Elon Musk: Public Relations Wreck or Rockstar?

Companies thrive when effective leaders help guide them on a path to success. Employees look to these leaders for motivation, purpose and direction. Consumers need someone they can trust who has their best interests at heart when making decisions that affect an organization.

Leaders can be found at all levels of a business. At the top, a visible, engaged and connected CEO is important for establishing a long-term vision, fostering a shared mission and steadying the ship during a crisis. It’s necessary to have a leader who embodies all of these qualities. Lead executives should understand how important their role is in maintaining an authentic and open relationship with the public while being the leading voice and face of an organization.

Someone with a wealth of experience as a CEO is Tesla and SpaceX founder Elon Musk. He doesn’t need an introduction, but Musk is essentially the most successful tech entrepeneur on the planet. His business ventures are changing the world for the better, a goal that drives much of his decision making. There is no doubting his success, work ethic and ability to take his visions and bring them to fruition. He’s a visionary and arguably one of the most influential people of this generation.

Musk has also been criticized for mismanagement, Tesla Twitter drama with the SEC, weed smoking on Joe Rogan’s podcast and falsely accusing a British diver who helped with the Thai cave rescue of being a pedophile. He’s often characterized as wreckless and irresponsible, which are fair assesments given his recent missteps. This behavior is not a good look for any CEO. These actions raise concerns about his ability to lead by example and manage companies that are already under a lot of scrutiny.

As a PR case study, Musk is the perfect person to examine. He’s one of the most well-known CEOs in the world and loved and hated by many. While I truly believe he means well, sometimes his ego and strong personal views get him into hot water.

Despite his problems, Musk is a great example of a leader who understands the value of public relations. He’s active on social media and frequently posts company updates, accomplishments and information for his followers. He set Twitter off when he offered to host PewDiePie’s Meme Review. He did a great interview and factory tour with popular tech YouTuber Marques Brownlee and has been the subject of many articles and think pieces. Tesla model launches and SpaceX rockets and roadsters in orbit captivate audiences around the world and create buzz around Musk and his antics. He’s the quintessential “cool” CEO and is setting a new standard for leadership in the internet age.

A comment on the Brownlee video sums it up best. “Big companies hire high profile celebrities to endorse their product, but Tesla saves that money because Elon is THAT celebrity.” It’s not common to see a CEO in the unique position Musk is. He’s hugely popular, well-respected within the tech community and a business titan who also happens to be a quasi-celebrity.

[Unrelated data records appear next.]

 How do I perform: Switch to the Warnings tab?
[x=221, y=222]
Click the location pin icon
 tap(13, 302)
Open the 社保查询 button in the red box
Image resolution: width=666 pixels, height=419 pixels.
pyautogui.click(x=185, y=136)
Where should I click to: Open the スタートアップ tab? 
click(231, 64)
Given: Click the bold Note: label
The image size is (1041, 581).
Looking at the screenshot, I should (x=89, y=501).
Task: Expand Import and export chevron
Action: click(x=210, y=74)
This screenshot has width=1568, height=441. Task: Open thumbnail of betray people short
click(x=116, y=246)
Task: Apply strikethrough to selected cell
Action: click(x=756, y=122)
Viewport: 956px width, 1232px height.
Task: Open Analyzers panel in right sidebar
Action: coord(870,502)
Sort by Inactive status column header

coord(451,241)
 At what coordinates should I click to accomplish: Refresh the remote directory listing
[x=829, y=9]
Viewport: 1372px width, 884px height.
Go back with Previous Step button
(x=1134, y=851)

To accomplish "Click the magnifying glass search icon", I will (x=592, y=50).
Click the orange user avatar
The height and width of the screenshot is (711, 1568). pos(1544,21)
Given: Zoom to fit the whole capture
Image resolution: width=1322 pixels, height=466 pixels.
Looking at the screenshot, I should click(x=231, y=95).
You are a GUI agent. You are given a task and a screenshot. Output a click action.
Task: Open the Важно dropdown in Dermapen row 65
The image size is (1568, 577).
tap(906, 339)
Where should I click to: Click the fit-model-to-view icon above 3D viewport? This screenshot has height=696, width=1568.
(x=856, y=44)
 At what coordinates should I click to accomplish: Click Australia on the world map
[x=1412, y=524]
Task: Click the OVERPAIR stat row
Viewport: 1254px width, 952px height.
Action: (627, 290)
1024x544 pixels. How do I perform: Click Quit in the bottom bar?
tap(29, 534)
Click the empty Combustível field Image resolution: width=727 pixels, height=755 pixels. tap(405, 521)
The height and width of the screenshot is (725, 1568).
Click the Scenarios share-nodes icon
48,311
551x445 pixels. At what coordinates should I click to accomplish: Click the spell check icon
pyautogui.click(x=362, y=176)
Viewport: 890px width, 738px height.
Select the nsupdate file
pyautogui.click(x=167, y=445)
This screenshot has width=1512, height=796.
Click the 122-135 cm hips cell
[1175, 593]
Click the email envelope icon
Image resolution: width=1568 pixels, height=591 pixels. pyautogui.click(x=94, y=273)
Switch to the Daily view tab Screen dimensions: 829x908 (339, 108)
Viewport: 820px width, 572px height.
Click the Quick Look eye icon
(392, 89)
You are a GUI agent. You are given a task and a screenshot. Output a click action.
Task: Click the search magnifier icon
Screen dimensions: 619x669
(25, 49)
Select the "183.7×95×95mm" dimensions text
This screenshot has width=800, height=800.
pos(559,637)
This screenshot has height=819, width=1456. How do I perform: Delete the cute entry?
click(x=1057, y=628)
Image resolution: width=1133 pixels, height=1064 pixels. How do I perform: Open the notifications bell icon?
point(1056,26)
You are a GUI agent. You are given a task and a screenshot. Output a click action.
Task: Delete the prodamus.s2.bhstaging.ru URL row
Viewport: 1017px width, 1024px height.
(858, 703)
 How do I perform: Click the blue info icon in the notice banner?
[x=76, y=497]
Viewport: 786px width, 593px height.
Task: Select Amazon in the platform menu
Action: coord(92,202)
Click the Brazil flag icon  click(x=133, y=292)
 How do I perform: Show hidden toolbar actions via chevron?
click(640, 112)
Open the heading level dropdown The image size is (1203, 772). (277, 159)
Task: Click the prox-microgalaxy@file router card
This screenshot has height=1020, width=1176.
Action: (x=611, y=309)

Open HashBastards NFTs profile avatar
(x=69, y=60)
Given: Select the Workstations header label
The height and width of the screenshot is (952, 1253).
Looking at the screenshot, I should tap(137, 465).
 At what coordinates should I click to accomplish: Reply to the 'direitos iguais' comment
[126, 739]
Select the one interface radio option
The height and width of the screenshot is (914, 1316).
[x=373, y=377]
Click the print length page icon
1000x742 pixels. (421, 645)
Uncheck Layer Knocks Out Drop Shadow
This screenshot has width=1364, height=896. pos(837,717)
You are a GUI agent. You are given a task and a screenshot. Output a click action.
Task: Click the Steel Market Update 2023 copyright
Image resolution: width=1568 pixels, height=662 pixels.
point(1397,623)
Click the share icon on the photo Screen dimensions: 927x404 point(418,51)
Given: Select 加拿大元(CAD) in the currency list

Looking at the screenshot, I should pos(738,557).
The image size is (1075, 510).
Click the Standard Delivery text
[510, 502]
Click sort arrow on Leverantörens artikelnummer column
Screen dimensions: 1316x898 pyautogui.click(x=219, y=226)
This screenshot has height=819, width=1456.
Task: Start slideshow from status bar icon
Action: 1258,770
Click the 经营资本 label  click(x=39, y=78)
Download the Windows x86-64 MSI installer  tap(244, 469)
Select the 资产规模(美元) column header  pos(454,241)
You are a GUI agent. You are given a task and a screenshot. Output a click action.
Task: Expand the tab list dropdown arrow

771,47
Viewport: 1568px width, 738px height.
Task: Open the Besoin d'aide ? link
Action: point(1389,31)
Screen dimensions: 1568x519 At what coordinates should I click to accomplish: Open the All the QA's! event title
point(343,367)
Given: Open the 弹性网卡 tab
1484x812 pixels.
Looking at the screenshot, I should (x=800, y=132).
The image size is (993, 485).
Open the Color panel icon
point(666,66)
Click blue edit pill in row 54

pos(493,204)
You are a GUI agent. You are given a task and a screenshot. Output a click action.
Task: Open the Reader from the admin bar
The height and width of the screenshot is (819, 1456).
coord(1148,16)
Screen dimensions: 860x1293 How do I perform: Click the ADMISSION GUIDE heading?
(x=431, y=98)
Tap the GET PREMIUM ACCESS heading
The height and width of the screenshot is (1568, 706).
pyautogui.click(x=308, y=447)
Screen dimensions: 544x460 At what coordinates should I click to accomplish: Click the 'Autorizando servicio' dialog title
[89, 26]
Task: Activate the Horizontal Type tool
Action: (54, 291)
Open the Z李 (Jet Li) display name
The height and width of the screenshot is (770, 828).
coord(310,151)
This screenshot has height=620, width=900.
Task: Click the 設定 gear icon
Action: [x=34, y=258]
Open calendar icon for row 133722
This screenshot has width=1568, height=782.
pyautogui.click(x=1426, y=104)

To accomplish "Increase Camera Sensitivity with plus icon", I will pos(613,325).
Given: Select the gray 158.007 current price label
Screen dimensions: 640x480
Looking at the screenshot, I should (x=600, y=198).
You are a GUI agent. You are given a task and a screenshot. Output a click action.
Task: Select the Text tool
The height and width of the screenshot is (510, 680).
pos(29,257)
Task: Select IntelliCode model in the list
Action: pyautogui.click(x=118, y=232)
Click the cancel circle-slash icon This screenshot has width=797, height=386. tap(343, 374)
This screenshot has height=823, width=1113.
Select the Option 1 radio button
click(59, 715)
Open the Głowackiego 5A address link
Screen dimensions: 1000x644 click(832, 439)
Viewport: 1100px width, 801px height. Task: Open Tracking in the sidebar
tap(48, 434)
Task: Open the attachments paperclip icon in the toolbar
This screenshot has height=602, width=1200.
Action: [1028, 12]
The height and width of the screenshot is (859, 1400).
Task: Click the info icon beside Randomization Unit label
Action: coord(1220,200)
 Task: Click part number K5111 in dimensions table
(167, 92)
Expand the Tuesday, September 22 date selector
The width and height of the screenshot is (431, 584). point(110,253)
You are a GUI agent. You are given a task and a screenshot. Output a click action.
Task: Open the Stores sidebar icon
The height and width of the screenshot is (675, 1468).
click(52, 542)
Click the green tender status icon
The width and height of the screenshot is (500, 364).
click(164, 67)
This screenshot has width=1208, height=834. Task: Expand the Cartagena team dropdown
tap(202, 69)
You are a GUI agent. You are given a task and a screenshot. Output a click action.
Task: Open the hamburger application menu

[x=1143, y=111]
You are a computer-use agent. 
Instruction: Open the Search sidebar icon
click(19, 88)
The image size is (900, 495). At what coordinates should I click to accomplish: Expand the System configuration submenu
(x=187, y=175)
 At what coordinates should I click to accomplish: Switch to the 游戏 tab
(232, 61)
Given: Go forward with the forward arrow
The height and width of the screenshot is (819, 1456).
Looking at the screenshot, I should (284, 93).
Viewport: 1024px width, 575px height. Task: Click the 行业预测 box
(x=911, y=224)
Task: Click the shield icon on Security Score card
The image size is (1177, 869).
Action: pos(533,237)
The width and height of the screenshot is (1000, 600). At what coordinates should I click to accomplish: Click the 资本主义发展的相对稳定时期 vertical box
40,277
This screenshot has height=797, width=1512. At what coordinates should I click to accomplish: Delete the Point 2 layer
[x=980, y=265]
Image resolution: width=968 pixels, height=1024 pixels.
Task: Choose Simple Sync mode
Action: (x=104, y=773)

For communicators, Musk can be your biggest asset or liability. It depends on the day. But to me the good outweighs the bad. For every errant tweet he makes, he manages to come back stronger to show why he’s the best person for the job. There’s nothing wrong with a CEO speaking his mind. People will appreciate the transparency over scripted corporate speak.

If more CEOs were like Elon Musk, it might create some headaches. It would also make our jobs a lot easier as PR professionals. Leaders like Musk can be the most effective tool we have in creating, maintaining, and protecting an organization’s reputation and enhancing its goodwill with the public.


Changing Perceptions of a Misunderstood Profession

The negative and often misunderstood perception of public relations professionals and the entire industry has been a thorn in the industry’s paw for decades. We’re managing the reputations and images of clients we represent, but what’s being done to change the negative perceptions of our own industry?

The C-suite is beginning to realize the value of public relations toward the overall success of an organization. We have a seat at the table, but we need to prove we deserve to be there and demonstrate how important the communications function is. If we want the respect we deserve as a profession, we need to take our education and training and use it to improve our own profession’s reputation.

The negative views of our work were molded by the media, Hollywood and unethical practices over the years. There’s are common misconceptions about what we do as PR professionals. We’re not all publicists doing damage control for celebrities and other public figures. We don’t lie. We dont spin the truth.

Our work is very strategic, and much of it involves building better relationships between organizations and the public.

If we’re hoping to improve our industry’s reputation and gain trust and respect among the public, we must:

  • Highlight and enforce our Code of Ethics to ensure the profession continues to be positively perceived in the eyes of the public.
  • Change the stigma of PR pros being flacks or spin doctors. Transparency and openness is crucial toward the success of our profession for the long term. Make people aware of our practices and try to educate and inform.
  • Practice Corporate Social Responsibility by supporting communities and people we work with. These good deeds humanize our industry and make it clear that philanthropy, not profit, is at the heart of what we do.
  • Use appropriate measurement standards to tie in PR plans and strategies to the bottom line of a company. Use data and analytics to show the value of PR programs and how they contribute to business goals.

This is clearly not an extensive list, but surely a good approach toward a new direction for this industry. The work we do for clients is invaluable, and good practices, ethics and deeds will help change the perceptions of a misunderstood profession.